Review Tuesday: X - The Erotic Treasury #SusieBright #Erotica #ReviewTuesday

X Erotic Treasury cover

X: The Erotic Treasury
Edited by Susie Bright
Chronicle Books, 2010

Years ago, my dear friend Seneca Mayfair wrote a wonderful erotic story entitled “The Bookseller's Dream”, which was published in my Cream anthology. The heroine in this story, Alexi, has a book fetish; she loves to touch books, smell them, rub them all over her body until she comes.
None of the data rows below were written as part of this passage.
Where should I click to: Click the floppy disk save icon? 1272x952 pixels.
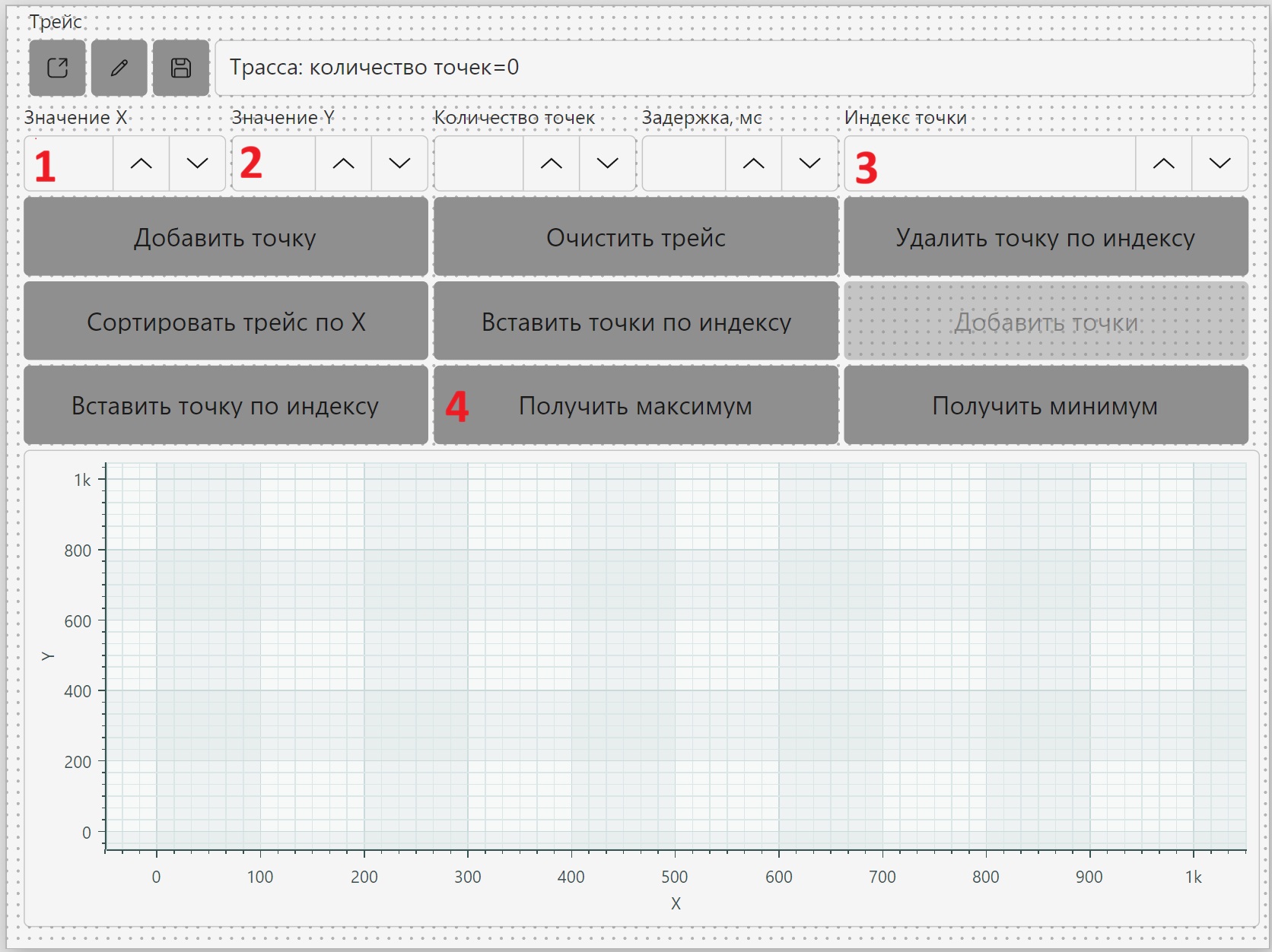[181, 68]
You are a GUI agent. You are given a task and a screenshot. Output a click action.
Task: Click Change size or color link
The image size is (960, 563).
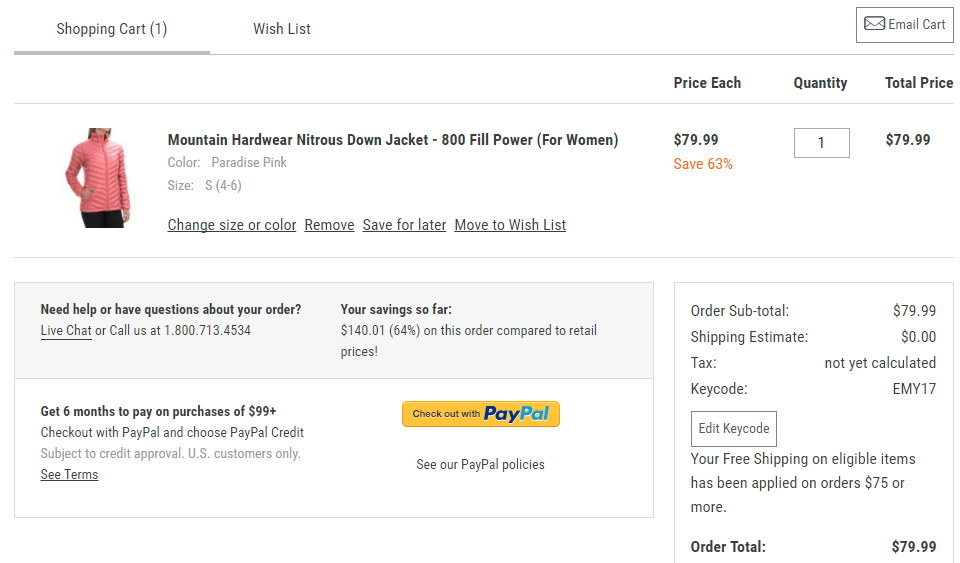(232, 225)
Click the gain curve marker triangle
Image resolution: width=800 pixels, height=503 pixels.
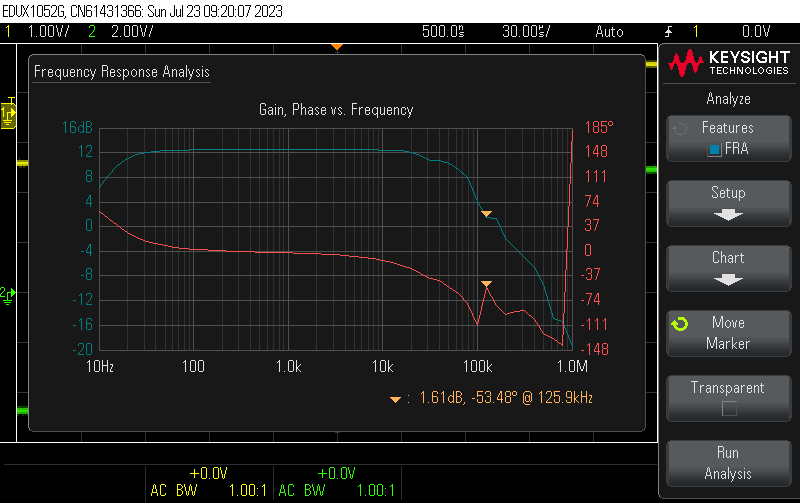[x=487, y=214]
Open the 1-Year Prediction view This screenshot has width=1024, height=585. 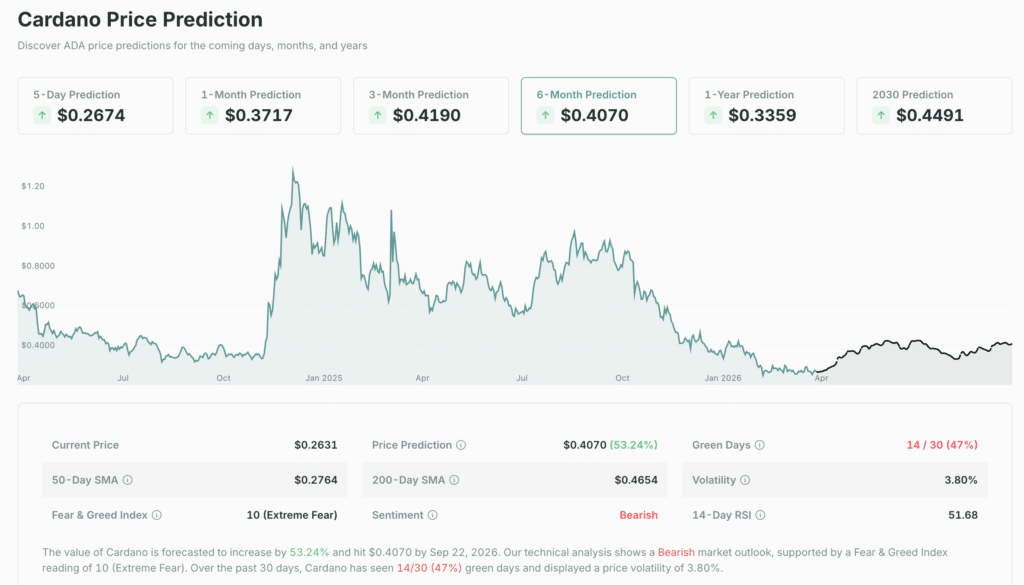pyautogui.click(x=766, y=105)
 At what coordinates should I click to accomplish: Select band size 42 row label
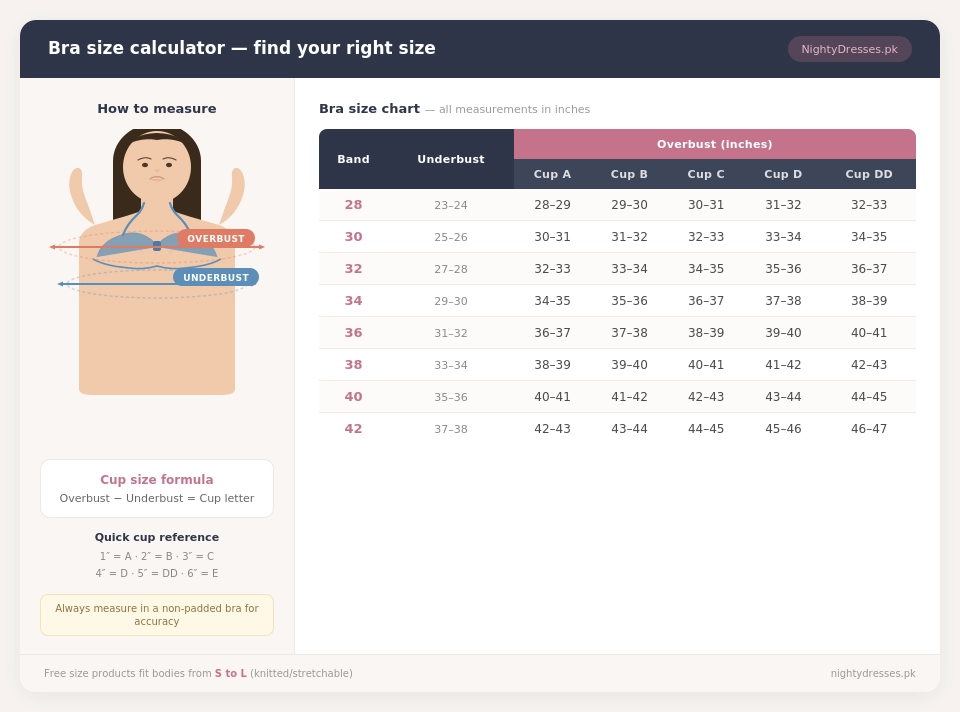pyautogui.click(x=353, y=429)
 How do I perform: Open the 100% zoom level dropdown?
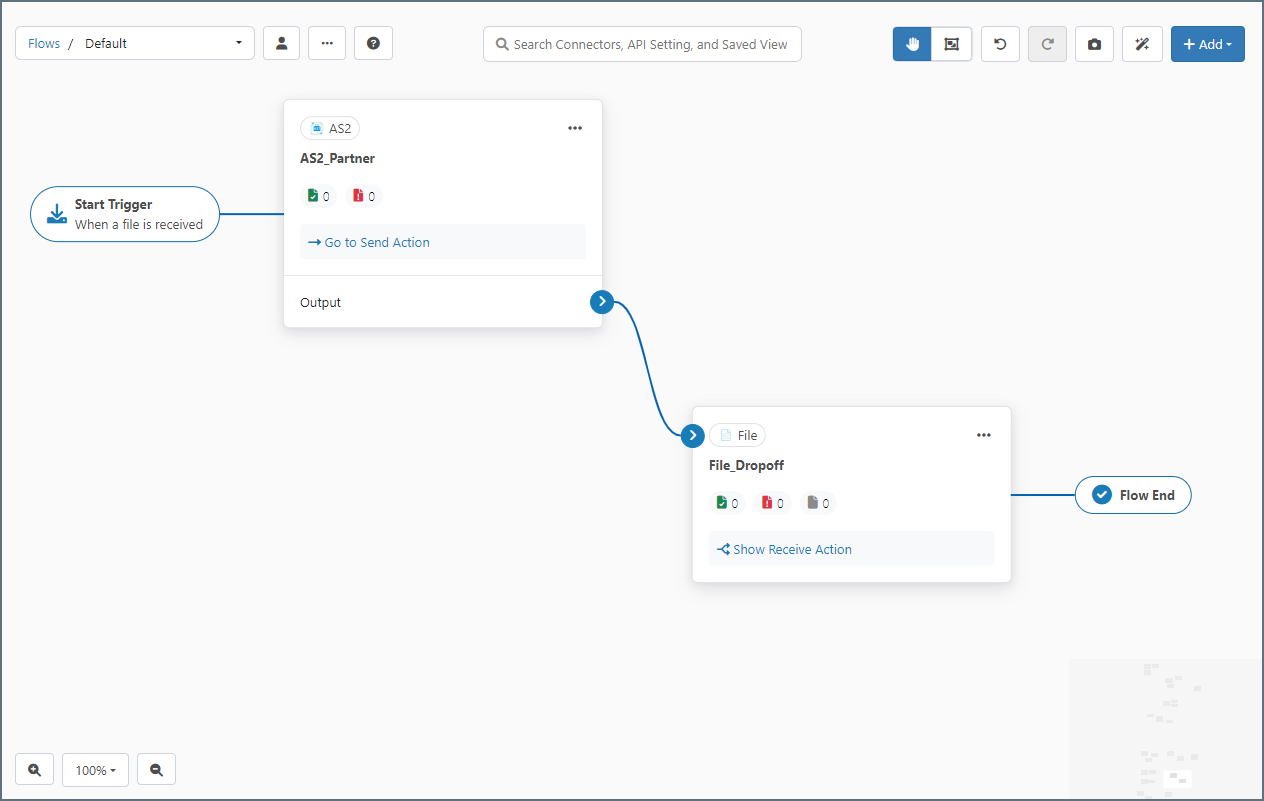(x=95, y=770)
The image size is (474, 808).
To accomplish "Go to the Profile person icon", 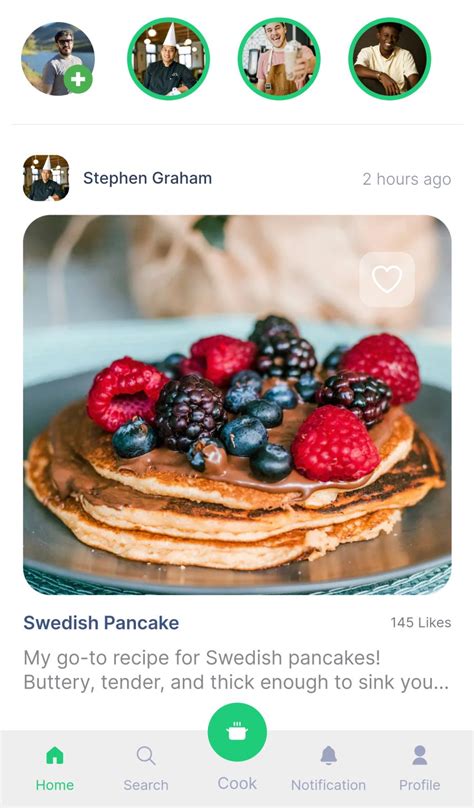I will coord(420,755).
X: The Erotic Treasury would have had Alexi wet in an instant. Bound in claret silk patterned with a swirling floral design halfway between William Morris and Georgia O'Keefe, with gold lettering embossed on the spine and thick, smooth pages, the book is heavy enough to secure my teetering pile of manuscripts, but not, of course, too heavy to read in bed. It comes in a slip box decorated with the same pattern, with a bold X carved out of the front so that silk shows through.

It's a tasteful and beautiful volume. It's not, in Seneca's words, a “one-night stand book”... 

X is a rich collection culled from Ms. Bright's illustrious decade and a half as editor of the Best American Erotica series. Aside from its impressive size and elegant presentation, it is notable for the uniformly high quality of the writing and for the diversity of themes and styles.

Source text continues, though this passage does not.